TEXT EXCERPT:
** begin **

Aamil Wagner

Profile
- Position: Offensive tackle

Personal information
- Born: October 7, 2003 (age 22) Yellow Springs, Ohio, U.S.
- Listed height: 6 ft 6 in (1.98 m)
- Listed weight: 306 lb (139 kg)

Career information
- High school: Wayne (Huber Heights, Ohio)
- College: Notre Dame (2022–2025)
- NFL draft: 2026: undrafted

Career history
- Tennessee Titans (2026)*;
- * Offseason or practice squad member only
- Stats at Pro Football Reference

= Aamil Wagner =

American football player (born 2003)

Aamil S. Wagner (born October 7, 2003) is an American professional football offensive tackle. He played college football for the Notre Dame Fighting Irish. He signed with the Tennessee Titans as an undrafted free agent in 2026.

** end **

MATERIAL:
** begin **

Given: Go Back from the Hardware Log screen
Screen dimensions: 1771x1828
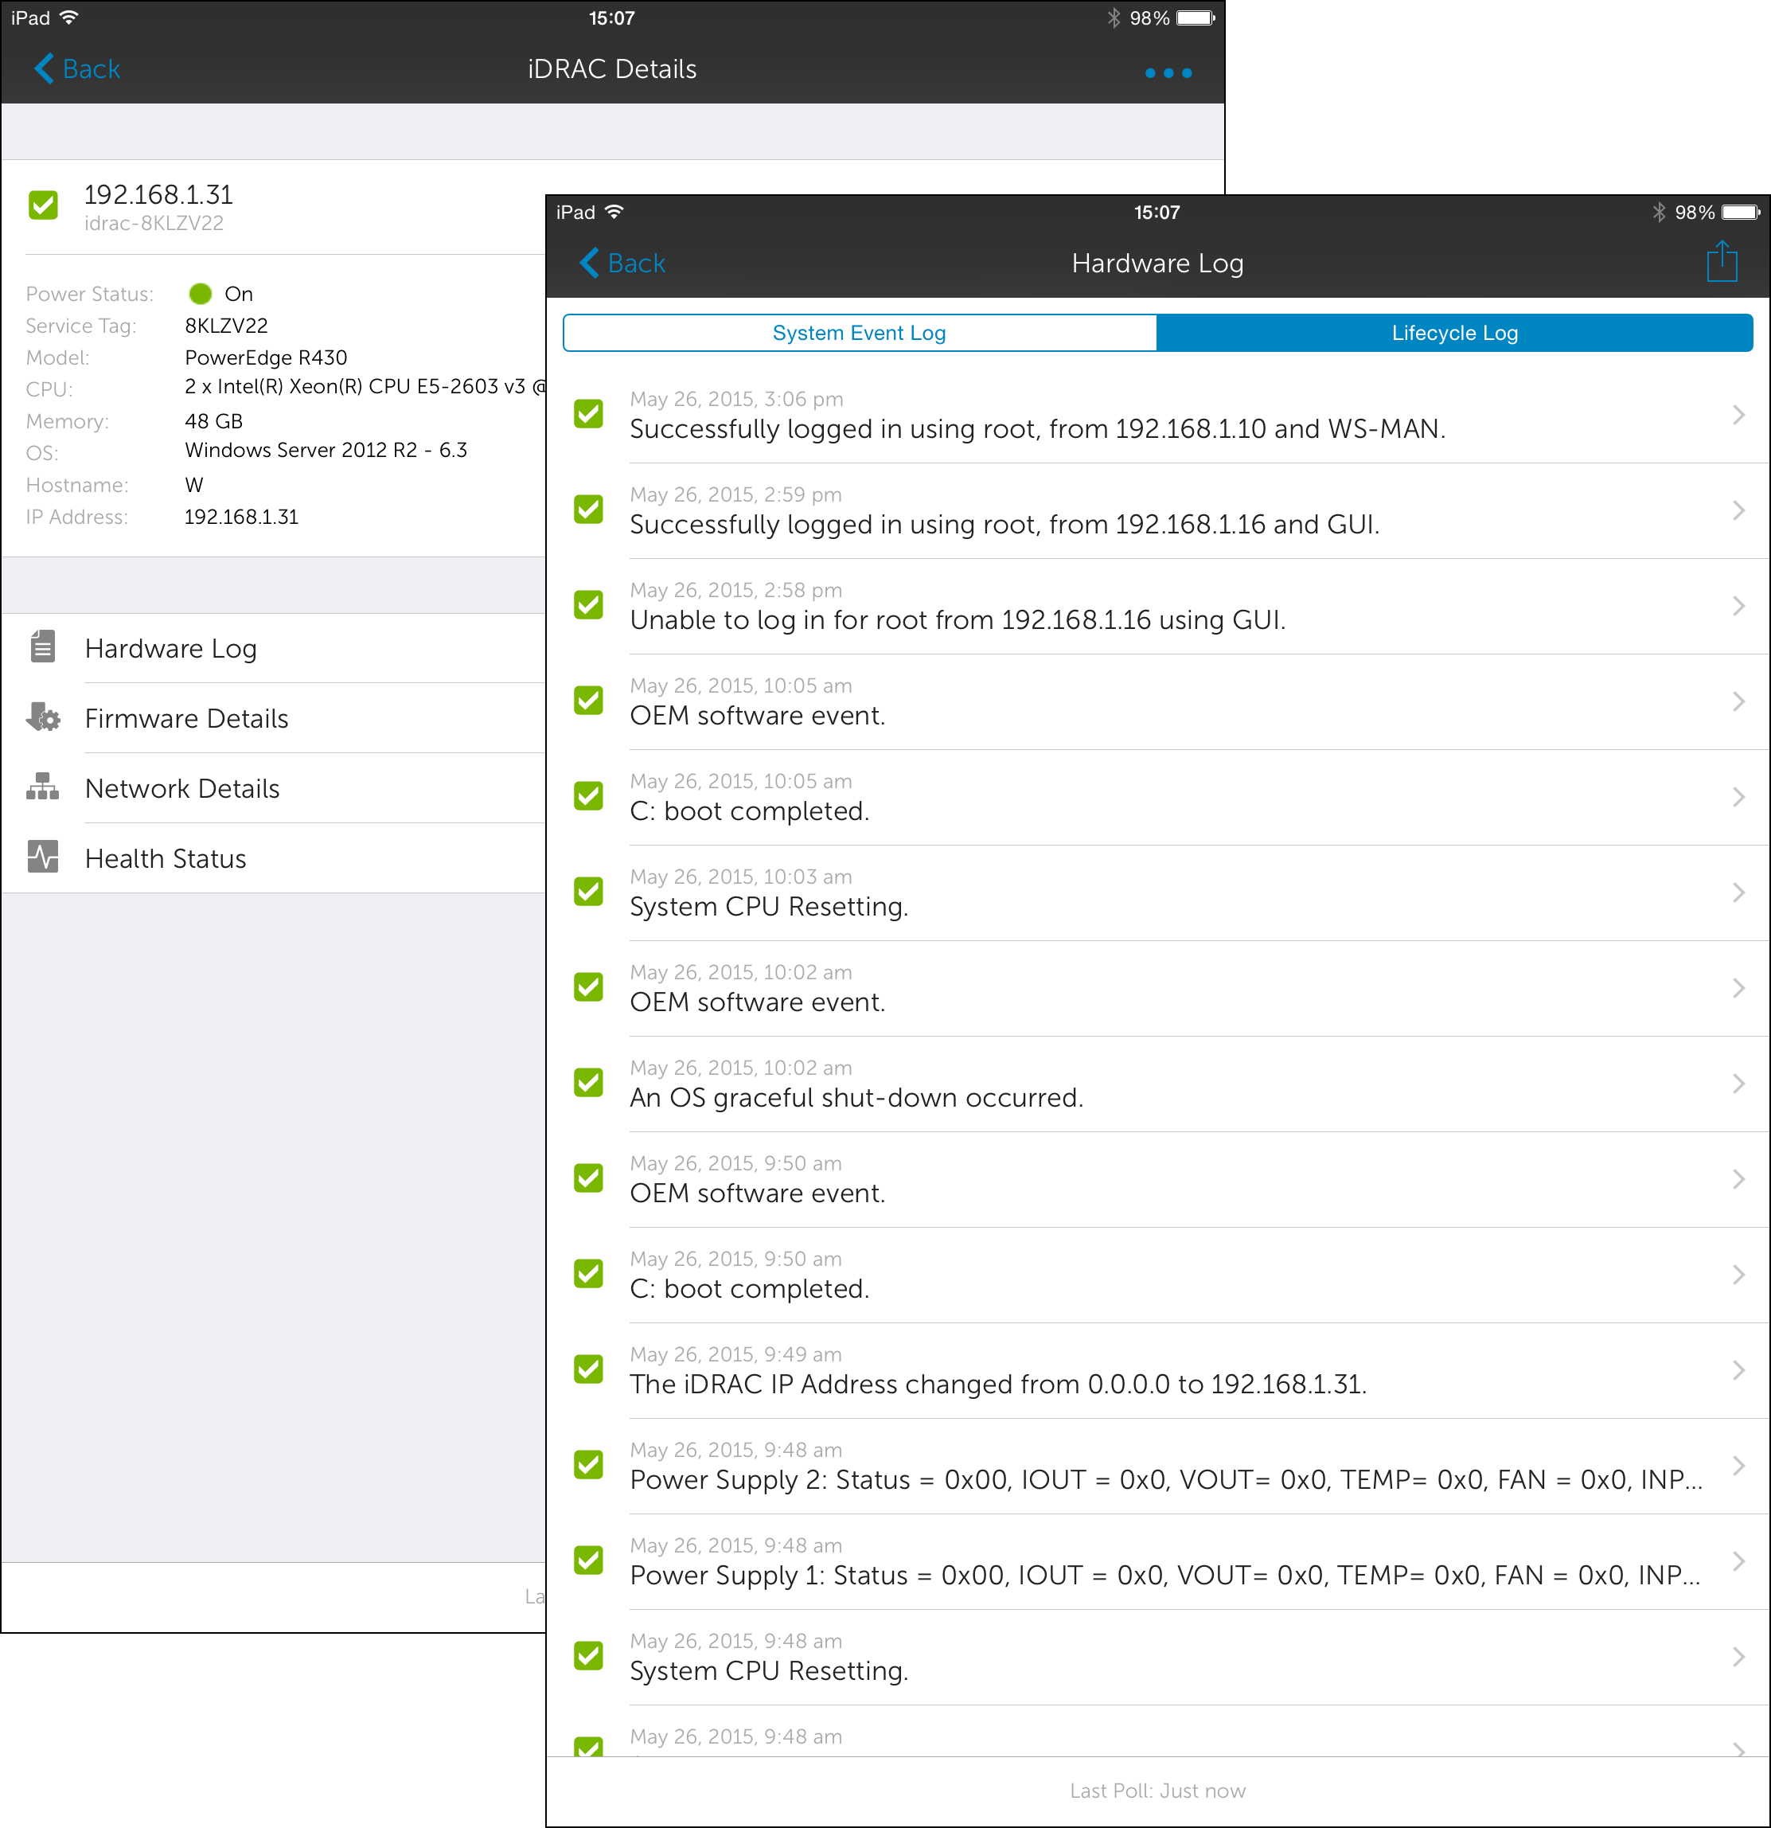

** end **

PROBLEM 1: Quote the stretch of the Aamil Wagner profile from "Personal information" through "(Huber Heights, Ohio)" word for word.
PROBLEM 2:
Answer these from the Aamil Wagner profile:
(a) Which high school did he attend?
(b) In what town was he born?
(c) Which NFL team signed him?
PROBLEM 3: Keep writing the Aamil Wagner profile from the point where it ends.
The data above isn't needed for these tasks.

EXERCISE RESPONSE 1:
Personal information
- Born: October 7, 2003 (age 22) Yellow Springs, Ohio, U.S.
- Listed height: 6 ft 6 in (1.98 m)
- Listed weight: 306 lb (139 kg)

Career information
- High school: Wayne (Huber Heights, Ohio)

EXERCISE RESPONSE 2:
(a) Wayne (Huber Heights, Ohio)
(b) Yellow Springs, Ohio
(c) The Tennessee Titans

EXERCISE RESPONSE 3:
== Early life ==
Wagner attended Wayne High School in Huber Heights, Ohio, where future head coach Marcus Freeman also attended. During his high school career, Wagner was a two-time First Team All-State Selection, two-time First Team All-Greater Western Ohio Conference Selection, and an Adidas All American. In his senior year, he was named a four-star recruit by 247Sports, Rivals and ESPN.com and committed to play college football for the Notre Dame Fighting Irish.

== College career ==
Wagner did not play as a true freshman in 2022, and only played sparingly as a redshirt freshman in 2023. He entered the 2024 season weighing 290 pounds after gaining 30 pounds since arriving on campus. He started every game of the 2024 and 2025 seasons at right tackle.

==Professional career==

On April 30, 2026, after going undrafted in the 2026 NFL draft, Wagner signed with the Tennessee Titans as an undrafted free agent. On August 30, he was waived as part of final roster cuts before the start of the 2026 season.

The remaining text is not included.